2010 Human Services Issue Paper


 
It is the responsibility of the Commonwealth to help Virginians who are unable to fully meet their own needs, and as a result of current economic hardships, those needs are greater now than ever.  Healthy and productive individuals, families, and communities are the foundation of the Commonwealth’s present and future security and prosperity.  Ensuring a solid foundation requires a strong partnership among all levels of government – federal, state and local – each possessing unique strengths.  As the form of government closest to the people, local human services departments have been stressed to the limit of their capacity by recent dramatic increases in demand resulting from the economic crisis.

It is the goal of the Fairfax County Board of Supervisors to work with the County’s General Assembly delegation to achieve the following objectives:

  • Protect the vulnerable;
  • Help people and communities realize and strengthen their capacity for self-sufficiency;
  • Ensure that children thrive and youth successfully transition to adulthood;
  • Ensure that people and communities are healthy through prevention and early intervention;
  • Increase capacity in the community to address human services needs;
  • Build a high-performing and diverse workforce to achieve these objectives.

Fairfax County has long recognized that investments in critical human services programs can and do save public funds by minimizing the need for more costly services.  This is not the time to abandon those essential investments. 

Priorities

Employment Support for Working Families

Support budget and statutory changes allowing localities to provide the matching funds necessary to draw down emergency federal funds for low-income families needing assistance to navigate the national recession. (New Position.)

The American Recovery and Reinvestment Act (ARRA) made available up to $79 million for Virginia to provide increased spending on cash assistance, non-recurrent short-term benefits and employment assistance for families receiving Temporary Assistance for Needy Families (TANF). TANF is designed to help needy families achieve self-sufficiency, and the current economic crisis is threatening that self-sufficiency, through the loss of jobs and permanent housing. However, the use of these one-time federal funds requires a 20 percent match, which the state is unlikely to provide, due to Virginia’s budget crisis. Rather than forfeiting this important federal funding opportunity, localities should be permitted to provide the matching funds if they are able, in order to assist those most vulnerable through current economic hardships.

Child Day Care Services

Support state child care funding for economically disadvantaged families not participating in TANF/VIEW, known as “Fee System Child Care” and support an increase in child care service rates in the 2010-2012 biennium budget. (Revises and reaffirms previous position.)

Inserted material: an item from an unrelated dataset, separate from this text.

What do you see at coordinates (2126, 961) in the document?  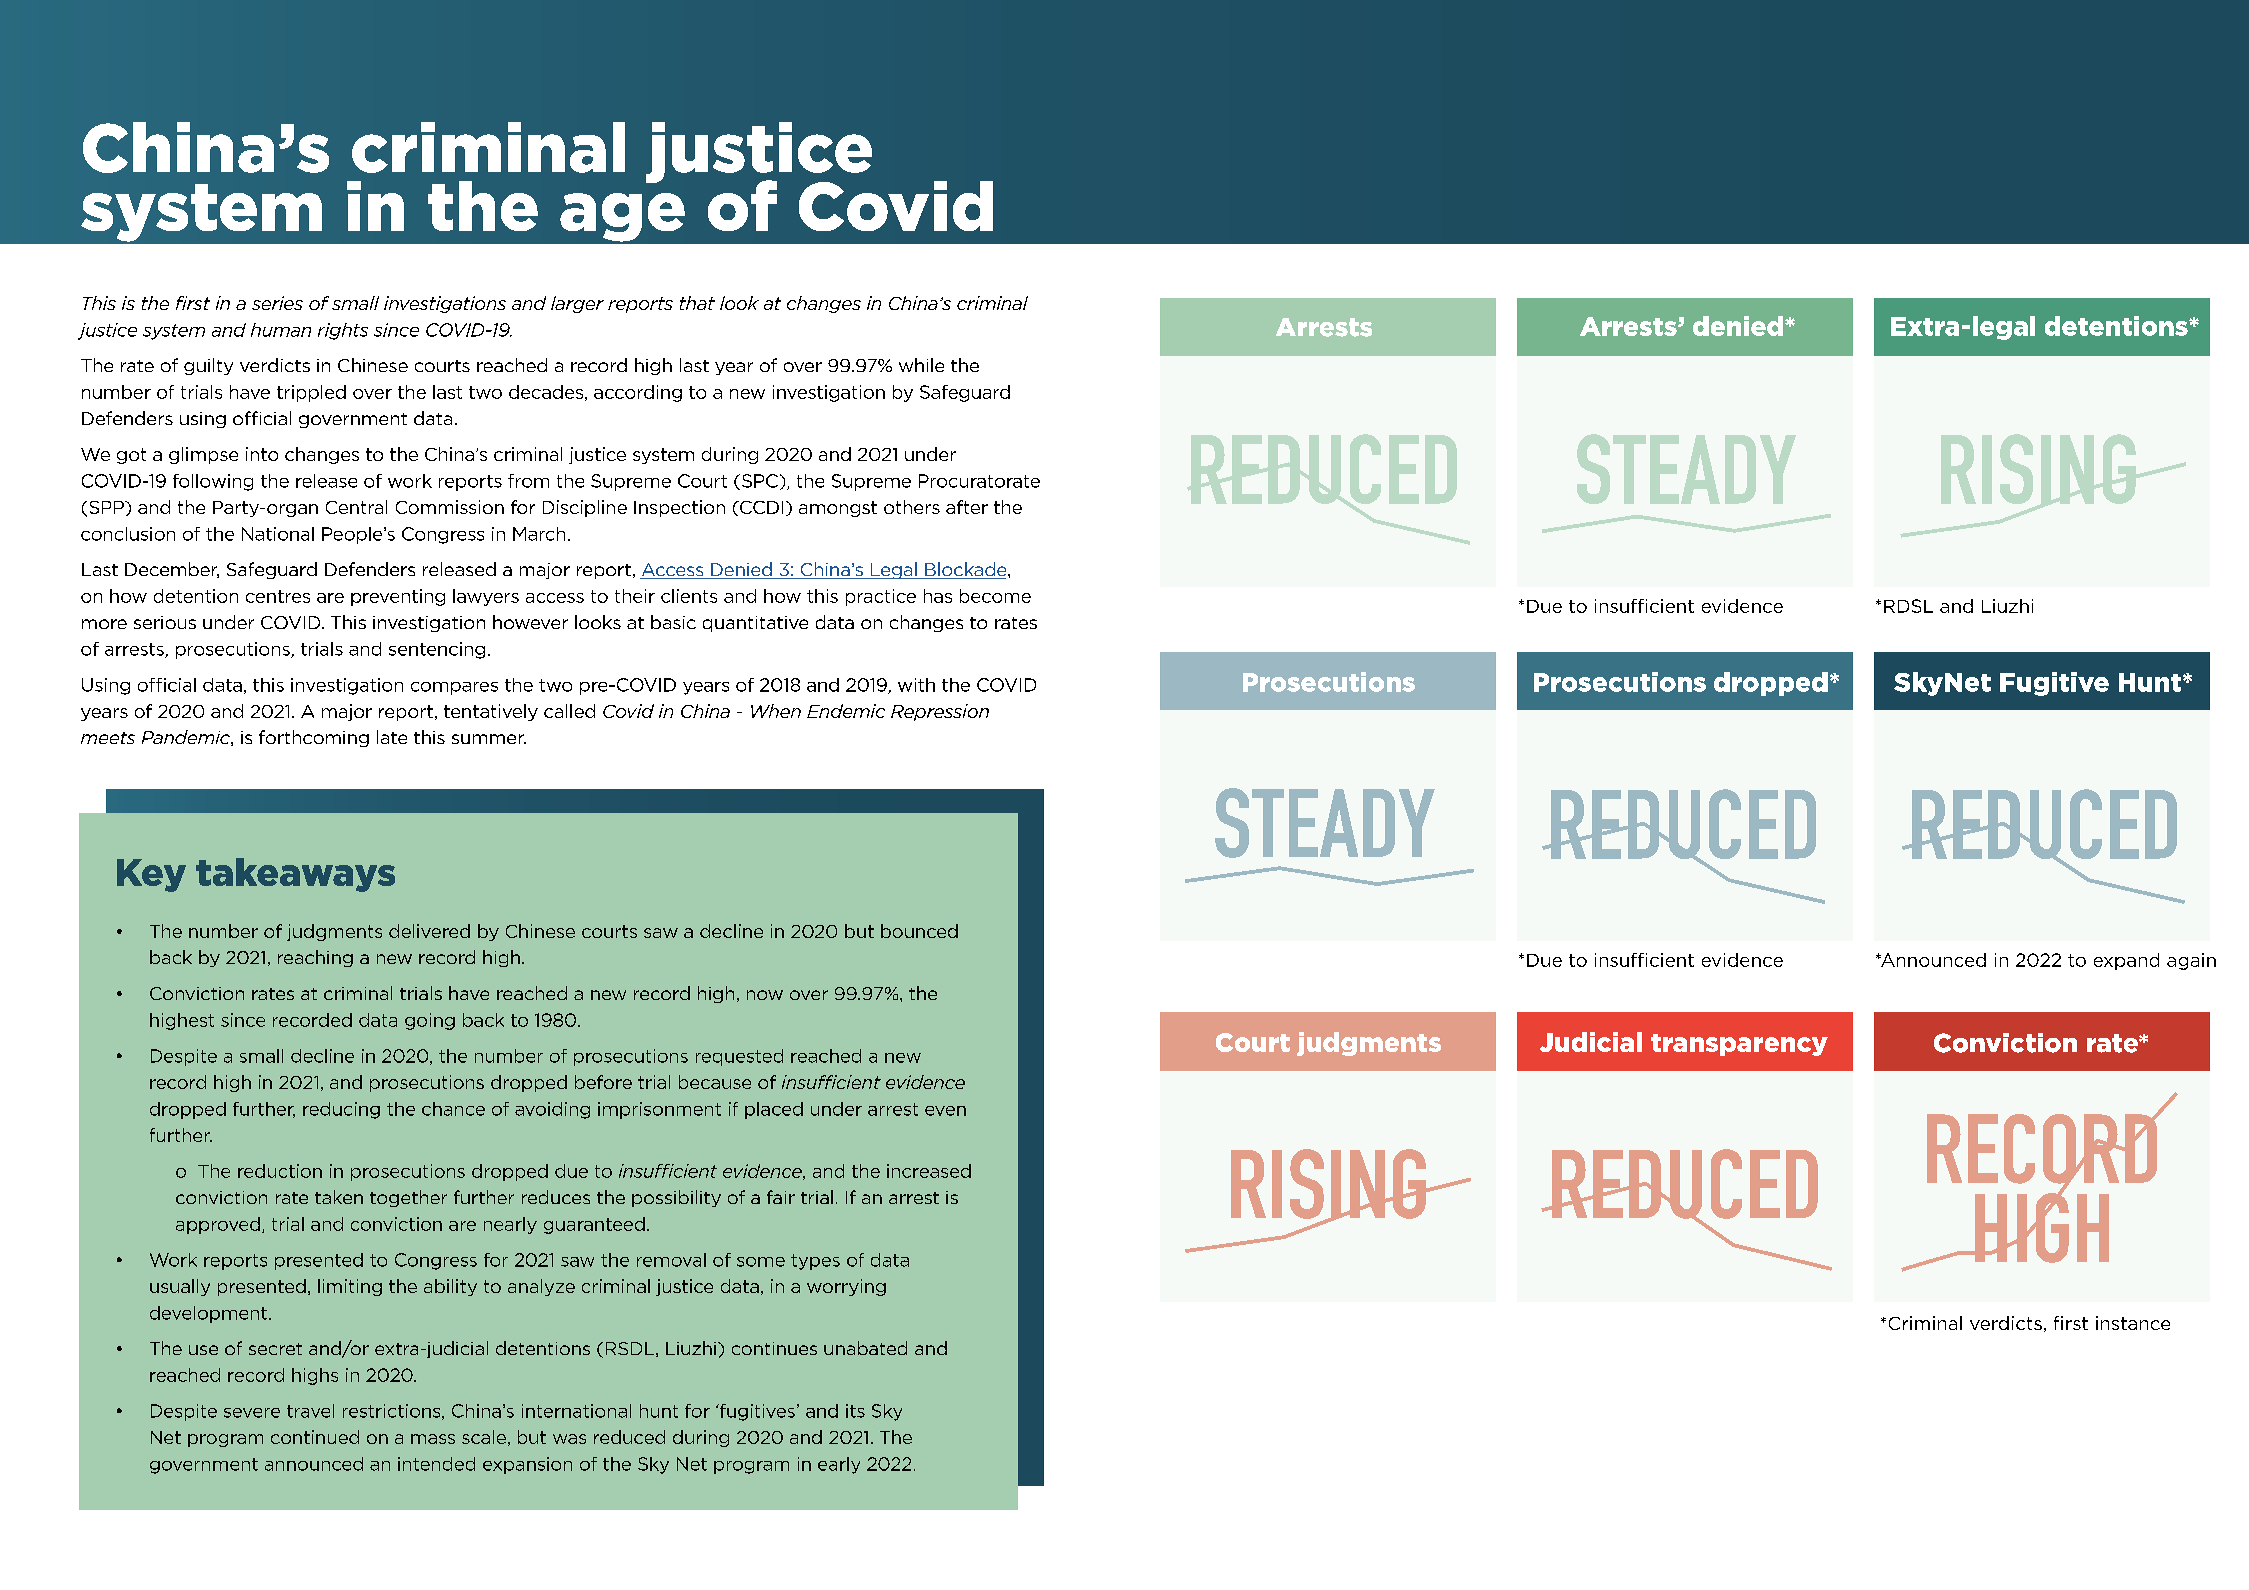 I see `expand` at bounding box center [2126, 961].
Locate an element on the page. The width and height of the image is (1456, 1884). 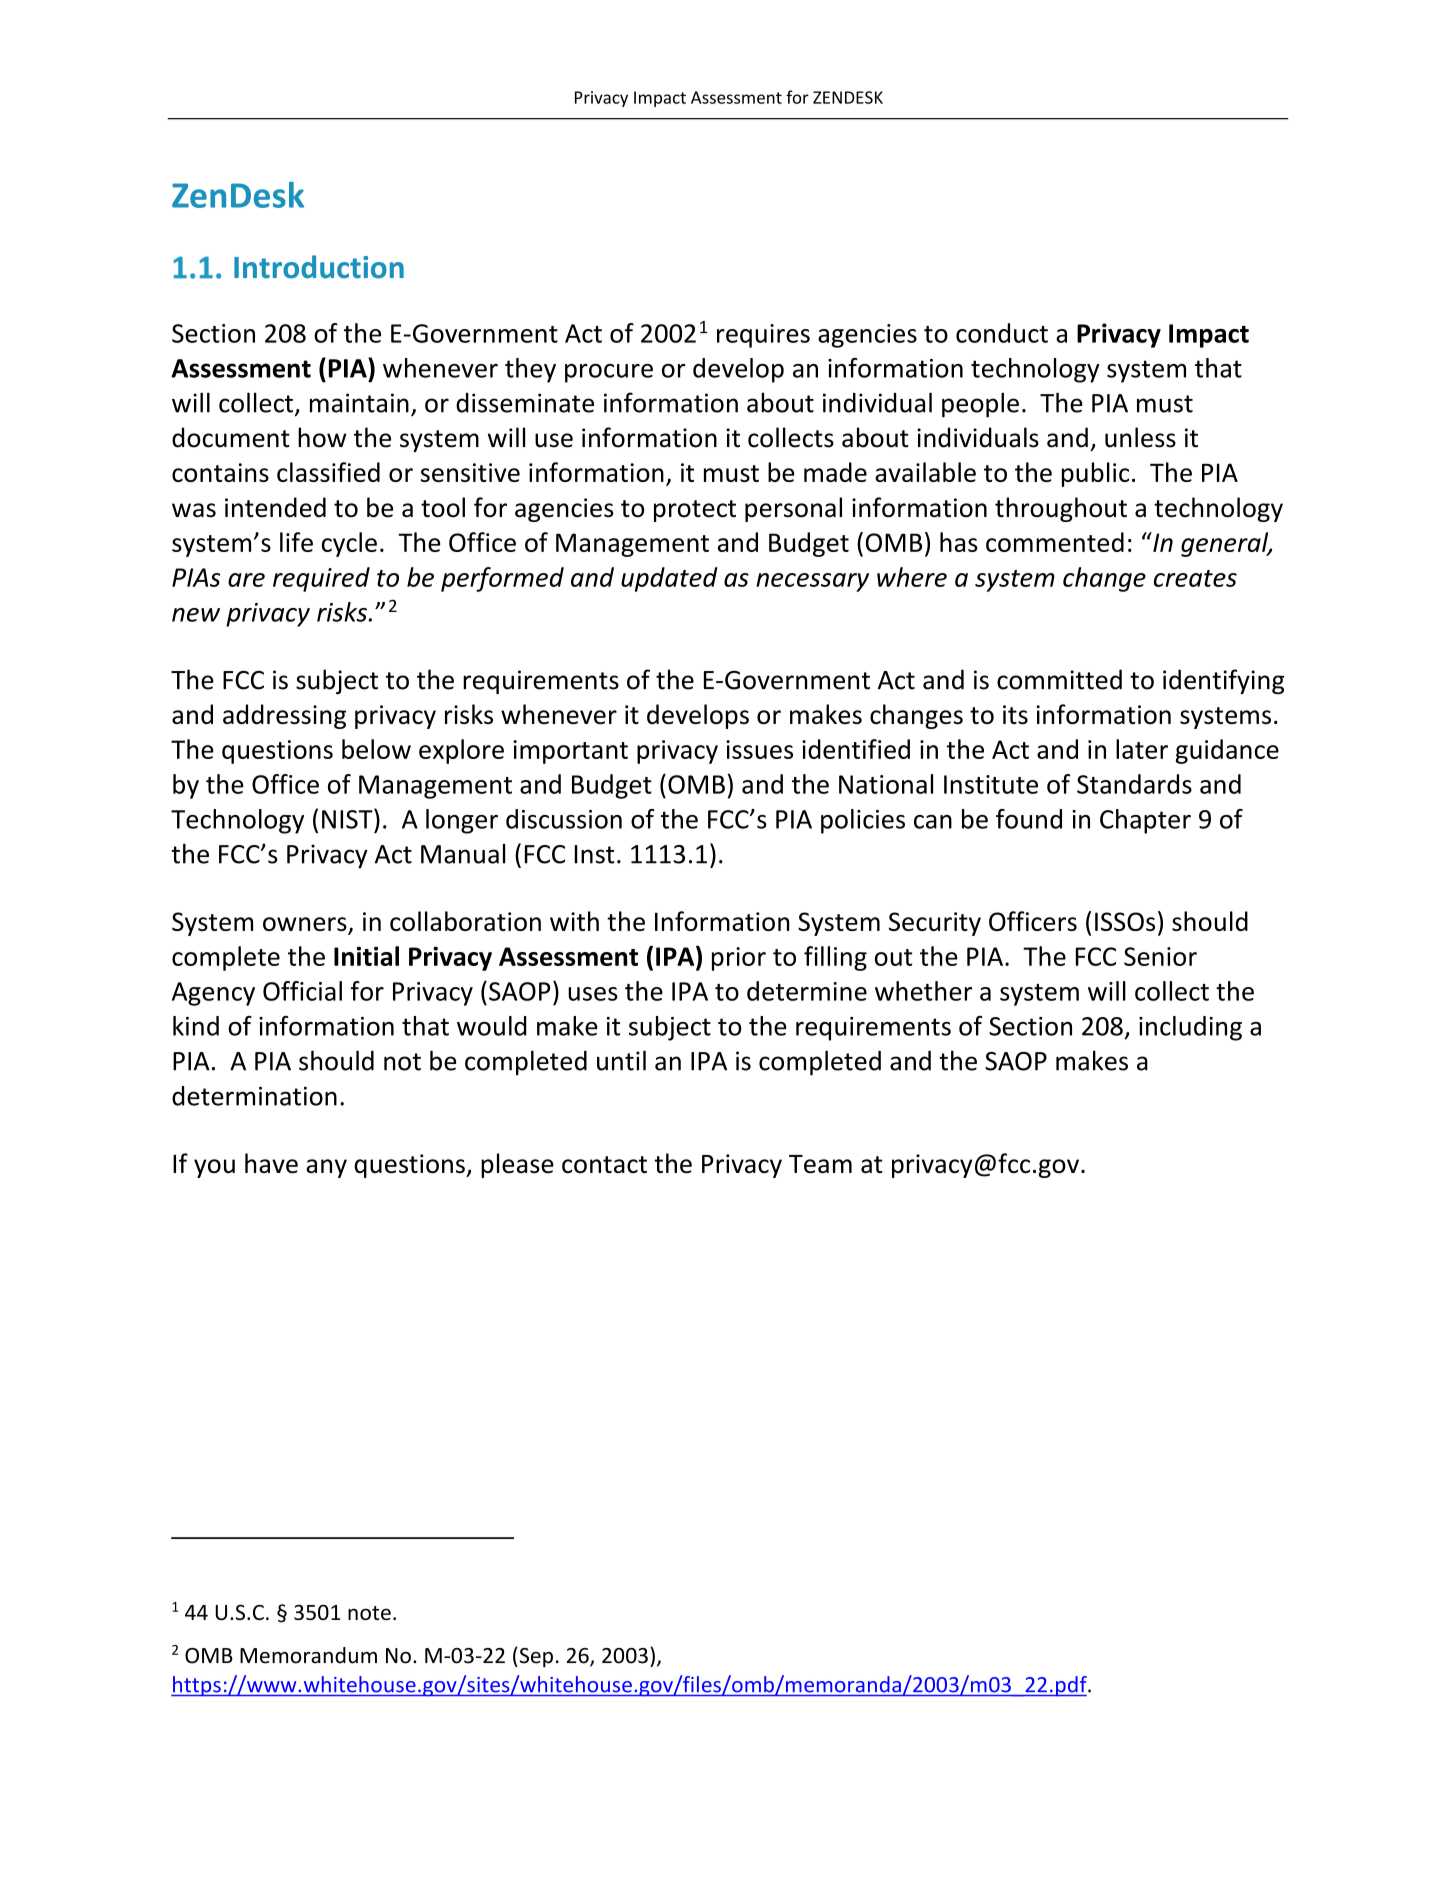
Official is located at coordinates (302, 991).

Particularly during periods of economic downturn, a secure source of General Fund dollars is needed statewide to defray the cost of child care, protecting state and local investments in helping families move off of welfare and into long-term financial stability. 

Research clearly indicates that the employment and financial independence of parents is jeopardized when affordable child care is outside of their reach.  Parents may be forced to abandon stable employment to care for their children or they may begin or return to dependence on welfare programs. In order to maintain their employment, some parents may choose to place their children in unregulated and therefore potentially unsafe child care settings.  Without subsidies to meet market prices, low-income working families may not access the quality child care and early childhood education that helps young children enter kindergarten prepared to succeed.  In the Fairfax community, where the median annual income of families receiving fee-system child care subsidies is $24,756, the average cost of full-time preschool child care ranges from $8,000 to $12,000 per year.  Many of these families are truly ‘the working poor’ who require some assistance with child care costs in order to help them achieve self-sufficiency.

Mental Health

Support the continuation of efforts for mental health reform at the state leveland support additional state funding, as part of the promised down payment of such funding to improve the responsiveness of the mental health system. (Revises and reaffirms previous position.)

It is essential that the state ensure that the hundreds of Fairfax County residents with serious mental illness and disabling substance dependence receive intensive community treatment following an initial hospitalization or incarceration.